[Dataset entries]
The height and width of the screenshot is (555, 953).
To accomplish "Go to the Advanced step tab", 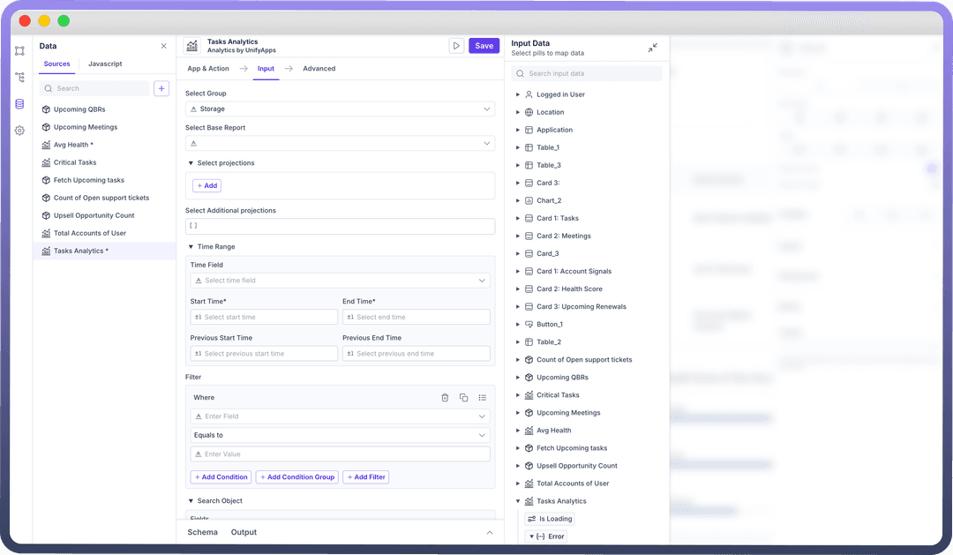I will point(319,69).
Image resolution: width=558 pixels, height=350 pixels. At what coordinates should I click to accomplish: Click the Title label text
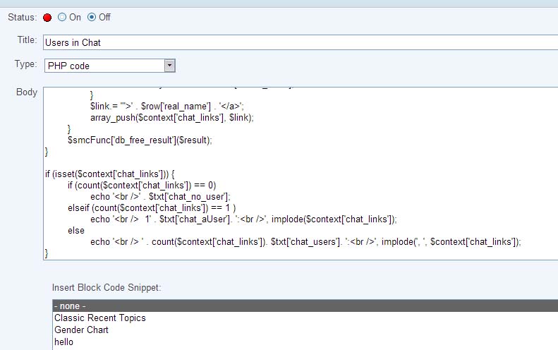click(27, 40)
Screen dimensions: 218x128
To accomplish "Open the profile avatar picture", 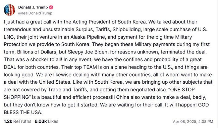I will tap(9, 10).
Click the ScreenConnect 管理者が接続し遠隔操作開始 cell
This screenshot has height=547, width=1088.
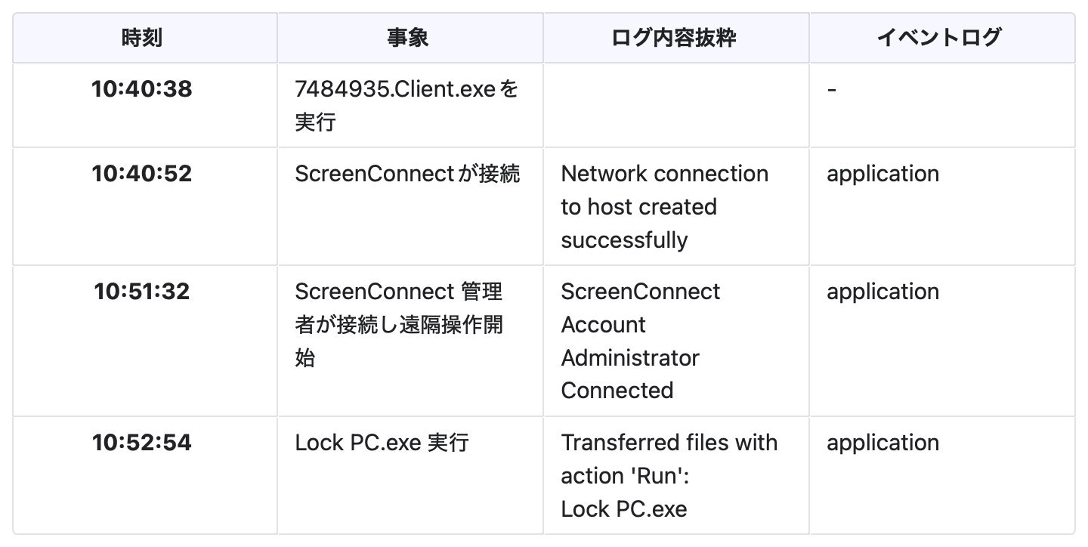(x=399, y=325)
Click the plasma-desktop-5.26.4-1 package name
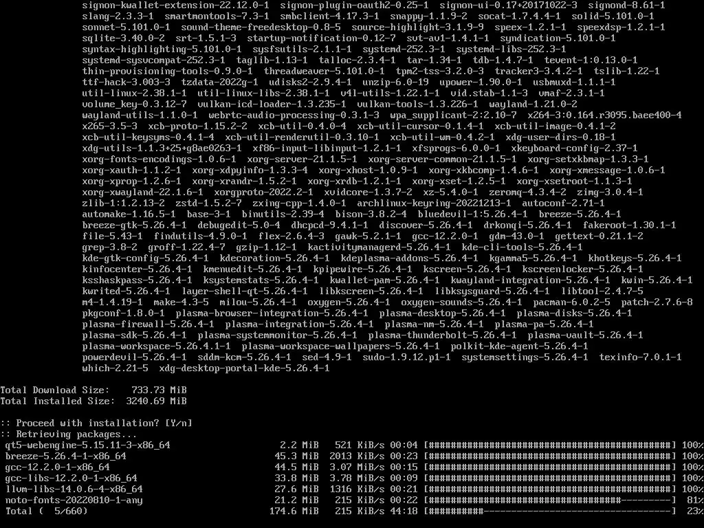This screenshot has height=528, width=704. (x=442, y=314)
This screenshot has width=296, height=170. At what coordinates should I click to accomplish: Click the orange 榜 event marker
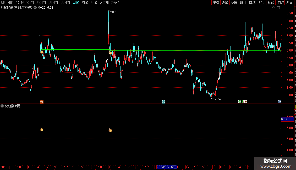[245, 102]
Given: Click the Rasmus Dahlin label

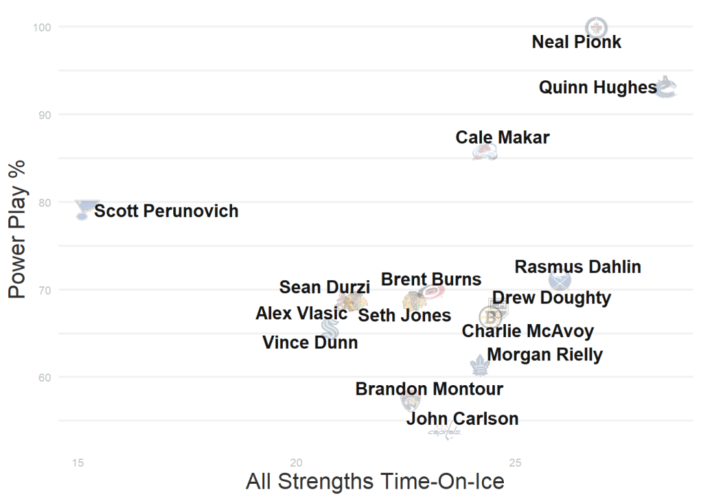Looking at the screenshot, I should (x=578, y=267).
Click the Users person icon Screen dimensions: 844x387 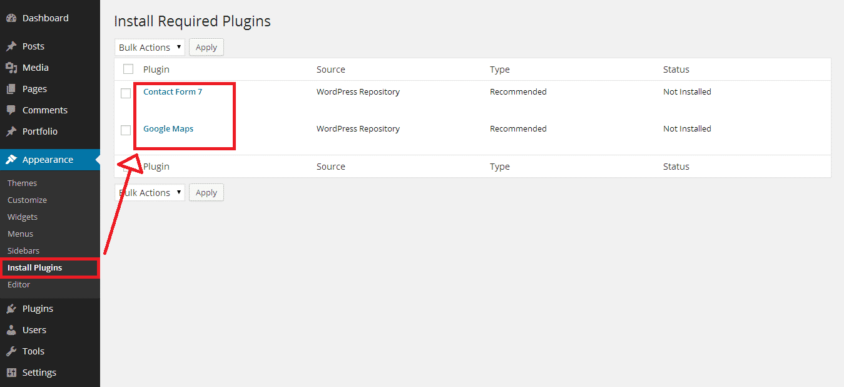click(11, 330)
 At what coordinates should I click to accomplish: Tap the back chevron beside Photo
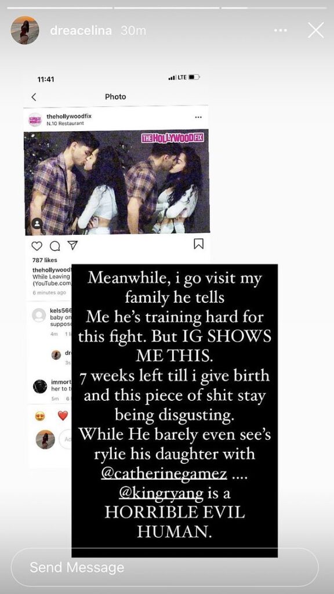34,97
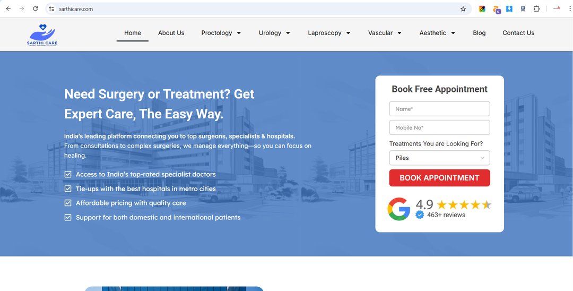Expand the Aesthetic menu arrow
Image resolution: width=573 pixels, height=291 pixels.
(x=453, y=33)
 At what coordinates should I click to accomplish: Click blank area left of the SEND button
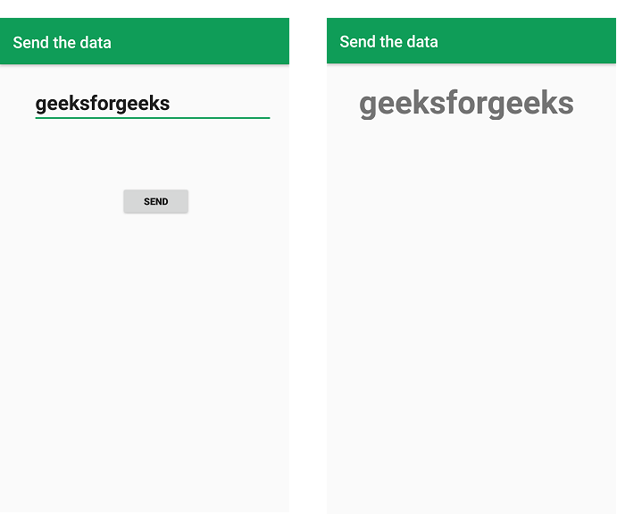[63, 201]
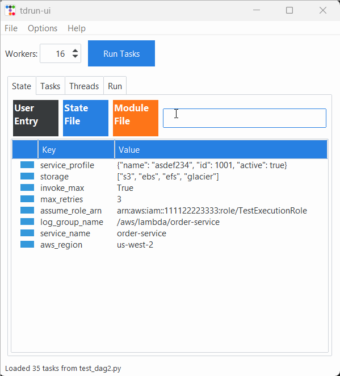Image resolution: width=340 pixels, height=376 pixels.
Task: Select the blue indicator for invoke_max row
Action: click(27, 187)
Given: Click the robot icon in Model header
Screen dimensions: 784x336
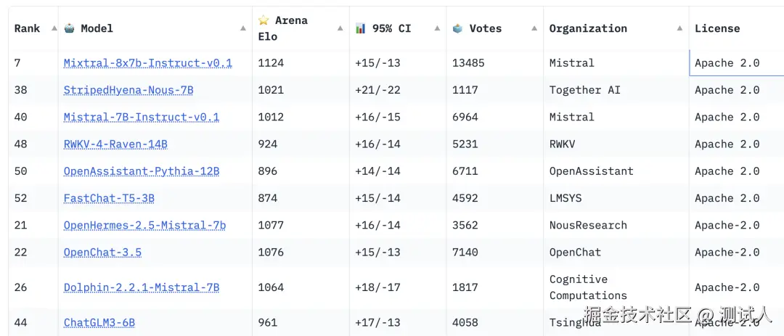Looking at the screenshot, I should coord(70,28).

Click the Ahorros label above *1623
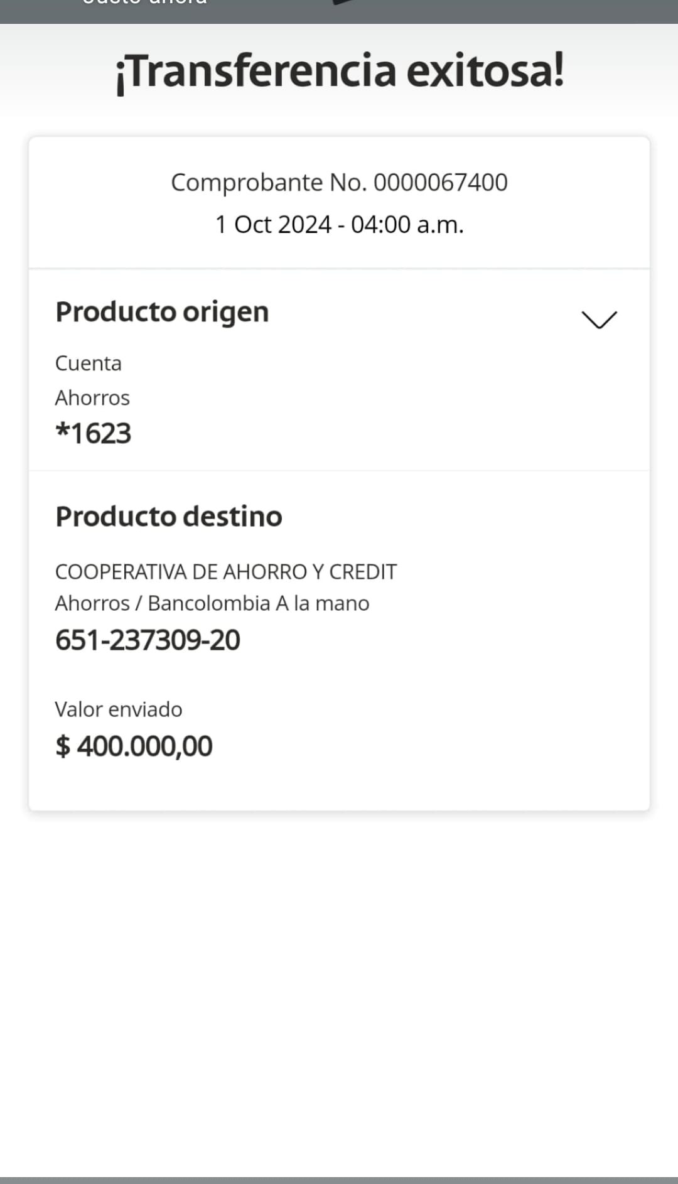pos(92,398)
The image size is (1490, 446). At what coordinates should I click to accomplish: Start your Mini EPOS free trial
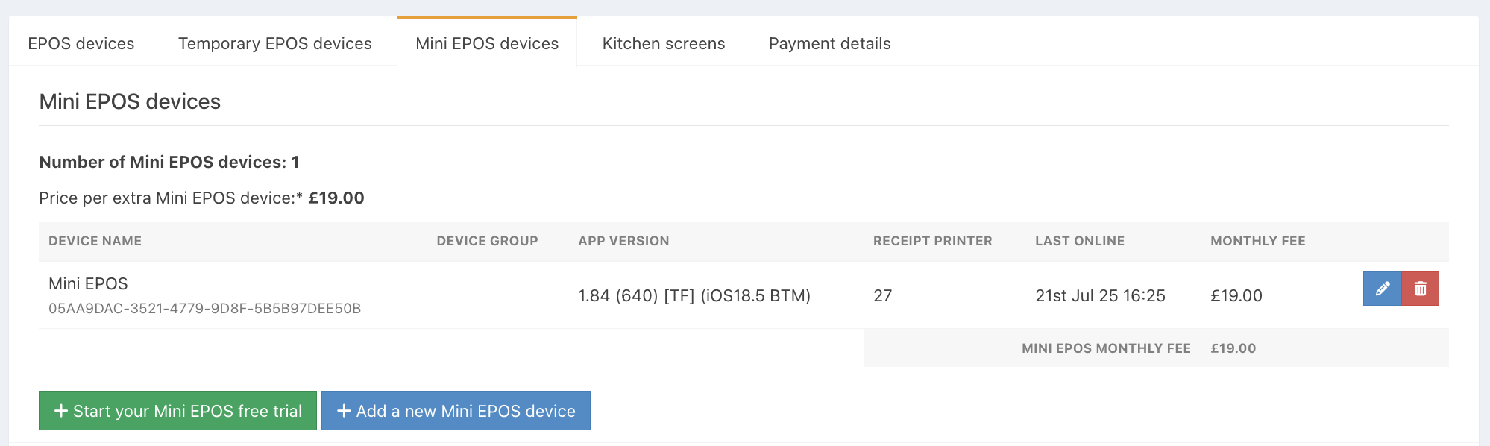tap(177, 411)
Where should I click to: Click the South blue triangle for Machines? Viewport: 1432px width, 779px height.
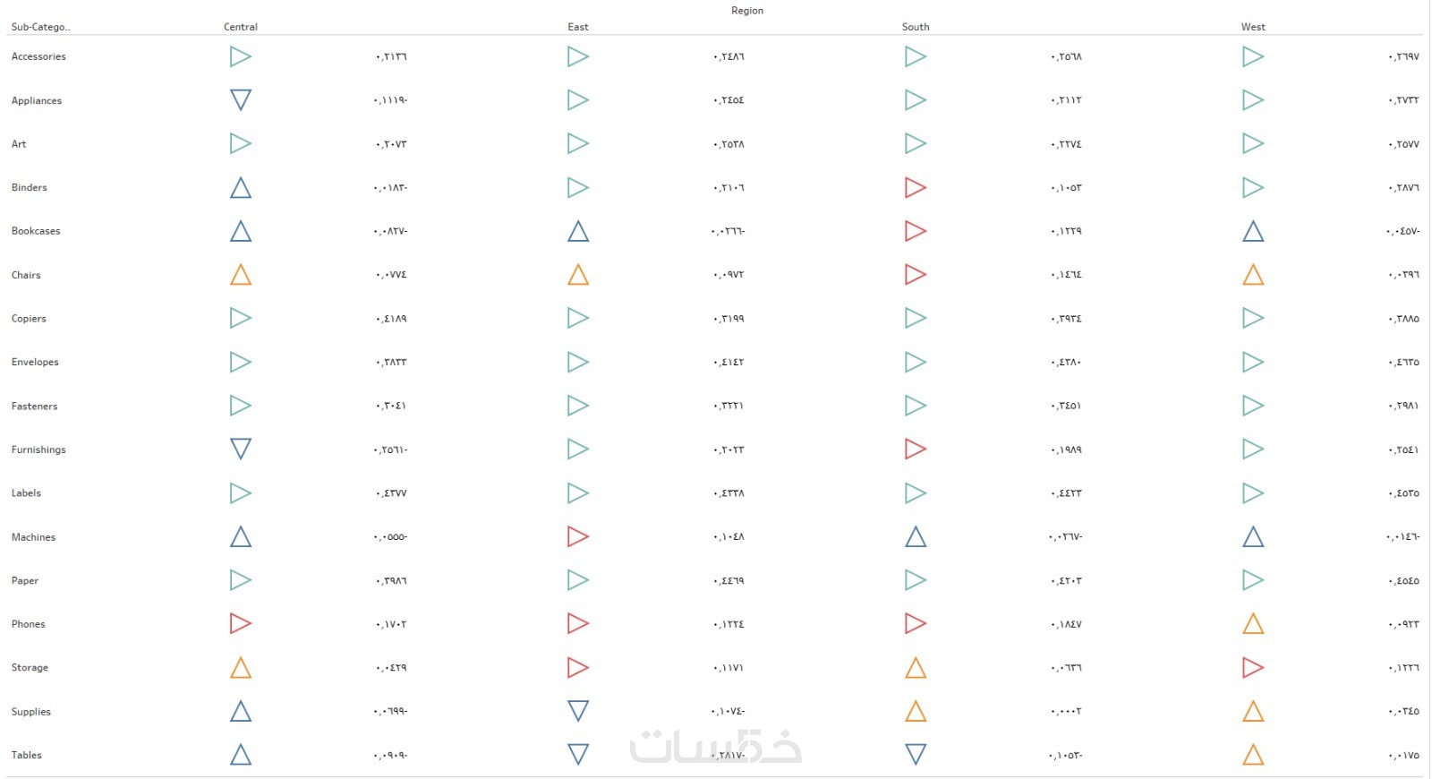pos(916,537)
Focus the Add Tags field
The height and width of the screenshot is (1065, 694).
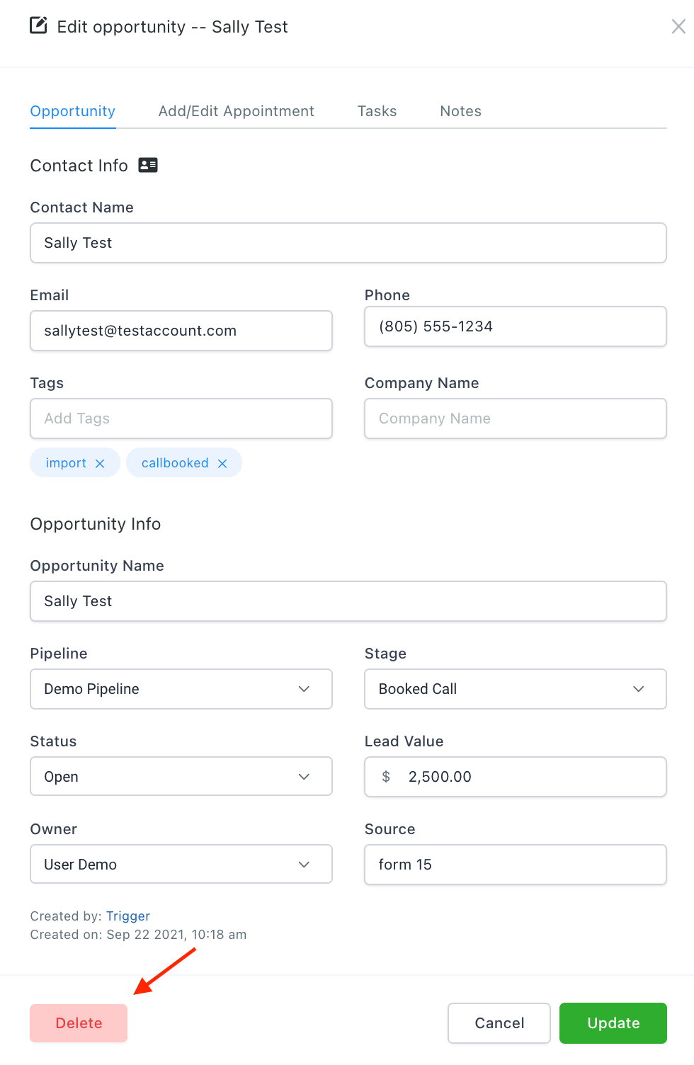coord(181,418)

* _What needs to be done_:
Copy back exactly the lines above from the one containing "The image size" through the one containing "Focus the Add Tags field", and leave every picture behind.

* _Answer to the exercise_:
The image size is (1490, 446). At what coordinates should I click to accomplish: Start your Mini EPOS free trial
tap(177, 411)
Where should I click to: Click the South blue triangle for Machines? Viewport: 1432px width, 779px height.
pos(916,537)
Focus the Add Tags field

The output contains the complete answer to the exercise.